Data records –
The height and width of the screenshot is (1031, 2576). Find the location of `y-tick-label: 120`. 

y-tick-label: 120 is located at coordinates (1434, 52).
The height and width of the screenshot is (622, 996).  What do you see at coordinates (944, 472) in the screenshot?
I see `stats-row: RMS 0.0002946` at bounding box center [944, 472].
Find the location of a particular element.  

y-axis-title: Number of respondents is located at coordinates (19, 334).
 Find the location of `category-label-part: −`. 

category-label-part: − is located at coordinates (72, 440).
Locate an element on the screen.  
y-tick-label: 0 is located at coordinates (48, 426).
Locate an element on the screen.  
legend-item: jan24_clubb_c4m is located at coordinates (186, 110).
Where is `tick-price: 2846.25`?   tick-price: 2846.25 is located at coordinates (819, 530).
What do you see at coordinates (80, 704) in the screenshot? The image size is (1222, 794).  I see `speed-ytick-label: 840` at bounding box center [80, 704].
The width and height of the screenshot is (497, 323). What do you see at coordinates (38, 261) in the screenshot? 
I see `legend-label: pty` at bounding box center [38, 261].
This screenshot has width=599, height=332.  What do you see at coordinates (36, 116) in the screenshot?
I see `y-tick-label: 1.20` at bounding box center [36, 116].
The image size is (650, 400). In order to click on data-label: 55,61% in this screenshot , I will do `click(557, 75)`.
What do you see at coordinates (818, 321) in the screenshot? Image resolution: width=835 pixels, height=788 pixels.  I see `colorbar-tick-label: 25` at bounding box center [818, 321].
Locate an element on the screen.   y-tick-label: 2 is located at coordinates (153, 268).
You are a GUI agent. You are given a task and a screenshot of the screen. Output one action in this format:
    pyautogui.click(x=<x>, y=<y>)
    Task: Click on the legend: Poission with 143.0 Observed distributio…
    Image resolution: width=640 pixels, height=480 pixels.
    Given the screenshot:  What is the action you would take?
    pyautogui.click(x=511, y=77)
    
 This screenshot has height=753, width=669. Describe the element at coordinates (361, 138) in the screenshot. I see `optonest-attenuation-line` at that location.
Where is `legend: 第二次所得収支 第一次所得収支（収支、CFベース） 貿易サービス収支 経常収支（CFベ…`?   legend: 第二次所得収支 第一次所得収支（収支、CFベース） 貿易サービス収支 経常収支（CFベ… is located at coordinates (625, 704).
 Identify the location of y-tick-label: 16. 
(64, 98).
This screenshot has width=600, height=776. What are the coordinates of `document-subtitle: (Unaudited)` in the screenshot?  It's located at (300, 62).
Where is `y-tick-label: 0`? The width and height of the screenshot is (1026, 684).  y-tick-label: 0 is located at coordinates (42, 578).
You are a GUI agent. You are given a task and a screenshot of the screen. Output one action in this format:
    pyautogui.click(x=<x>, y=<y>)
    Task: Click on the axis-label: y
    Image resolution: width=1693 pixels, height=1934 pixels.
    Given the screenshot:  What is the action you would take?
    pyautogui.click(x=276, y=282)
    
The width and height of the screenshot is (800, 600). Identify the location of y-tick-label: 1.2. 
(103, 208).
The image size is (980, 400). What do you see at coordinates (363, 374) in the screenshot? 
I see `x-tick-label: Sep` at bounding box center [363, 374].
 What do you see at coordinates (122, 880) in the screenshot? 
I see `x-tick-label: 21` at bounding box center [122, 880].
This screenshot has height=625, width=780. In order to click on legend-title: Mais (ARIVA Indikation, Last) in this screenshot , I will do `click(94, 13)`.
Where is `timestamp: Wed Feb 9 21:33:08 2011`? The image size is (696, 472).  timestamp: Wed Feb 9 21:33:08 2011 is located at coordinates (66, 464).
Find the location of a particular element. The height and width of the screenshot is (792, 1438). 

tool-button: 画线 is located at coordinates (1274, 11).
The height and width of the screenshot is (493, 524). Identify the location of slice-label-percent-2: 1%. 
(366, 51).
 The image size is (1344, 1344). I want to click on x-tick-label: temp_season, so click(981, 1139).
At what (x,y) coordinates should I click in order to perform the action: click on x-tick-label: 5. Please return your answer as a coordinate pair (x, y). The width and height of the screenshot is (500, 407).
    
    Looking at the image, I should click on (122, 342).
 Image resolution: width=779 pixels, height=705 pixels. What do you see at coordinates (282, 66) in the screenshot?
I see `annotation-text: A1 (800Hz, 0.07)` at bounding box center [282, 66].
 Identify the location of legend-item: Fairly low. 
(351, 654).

Exercise goal –
Copy the entries above word for word, starting at the first line and ending at the line that contains "coordinates (819, 530).".

Output –
The height and width of the screenshot is (1031, 2576). Find the location of `y-tick-label: 120`. 

y-tick-label: 120 is located at coordinates (1434, 52).
The height and width of the screenshot is (622, 996).  What do you see at coordinates (944, 472) in the screenshot?
I see `stats-row: RMS 0.0002946` at bounding box center [944, 472].
Find the location of a particular element.  

y-axis-title: Number of respondents is located at coordinates (19, 334).
 Find the location of `category-label-part: −`. 

category-label-part: − is located at coordinates (72, 440).
Locate an element on the screen.  
y-tick-label: 0 is located at coordinates (48, 426).
Locate an element on the screen.  
legend-item: jan24_clubb_c4m is located at coordinates (186, 110).
Where is `tick-price: 2846.25`?   tick-price: 2846.25 is located at coordinates (819, 530).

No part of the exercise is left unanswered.